Satisfied that she could use both her arms once again she moved over to where her spear lay and picked It up. Looking at her surroundings she wondered how long she had been unconscious and was thankful nothing had found her while she was.
Her gaze traveled back to the slope she had tumbled down, and she pondered, for a moment, how she was supposed to scale it when she found the seed. Dismissing that as a problem for the future Ella, she turned and noticed that the near solid walls of the maze from up above had diminished, thick undergrowth replacing them, navigable if slowly. She took a deep breath and plunged into the brush using her spear to press through the clinging branches and vines, shifting them up or to the side as needed to somewhat clear a path forward.

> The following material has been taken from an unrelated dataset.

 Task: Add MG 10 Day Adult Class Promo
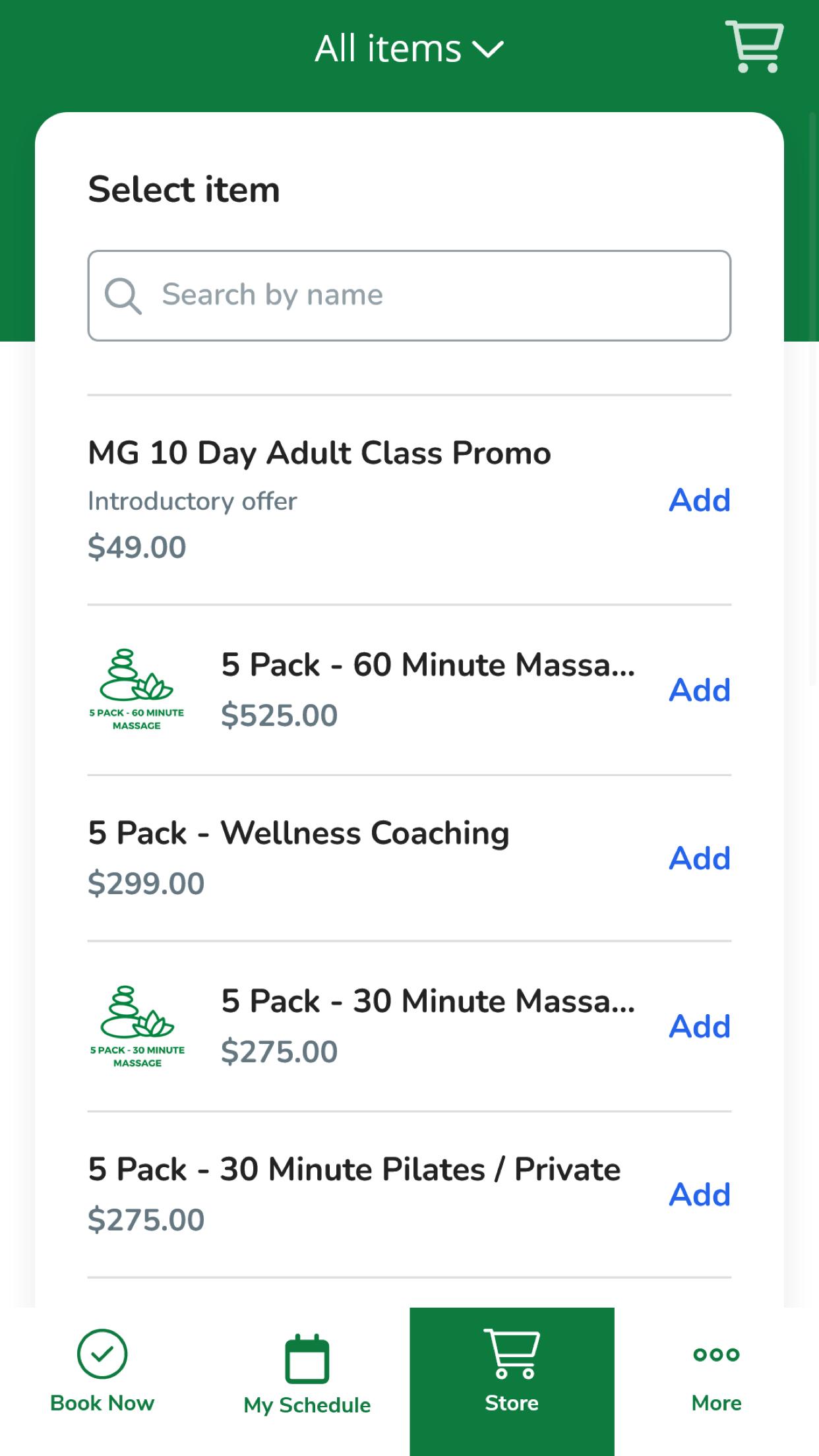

The struggle was hell on her shoulder, every press or shift causing a new surge of pain and near-blinding agony. She soldiered on though and drove deeper into the growth. Eventually, she found it lessening and becoming easier to traverse until suddenly she broke through, almost falling on her face at the sudden disappearance of vegetation.
Ahead of her, in the heart of a faded and devastated grove stood the tree she sought, its silhouette reflecting its forlorn nature and pale contrast against the vibrant overgrown life she had emerged from. Its bark, once golden and smooth to the touch stood cracked and seemed charred. A putrid foul tarlike substance oozes forth from the rents glistening in the false light as if shadows given liquid form. As she approached the tree, the air grew thick and stifling as it carried the acrid scent of decay, this foul odor mingled with the faint sickly sweetness of the rotting vegetation of the grove around it. Even its roots were not lacking its morbid transformation, their gnarled forms clawed and clutched to the ground like the skeletal fingers of a desperate long dead, and buried giant.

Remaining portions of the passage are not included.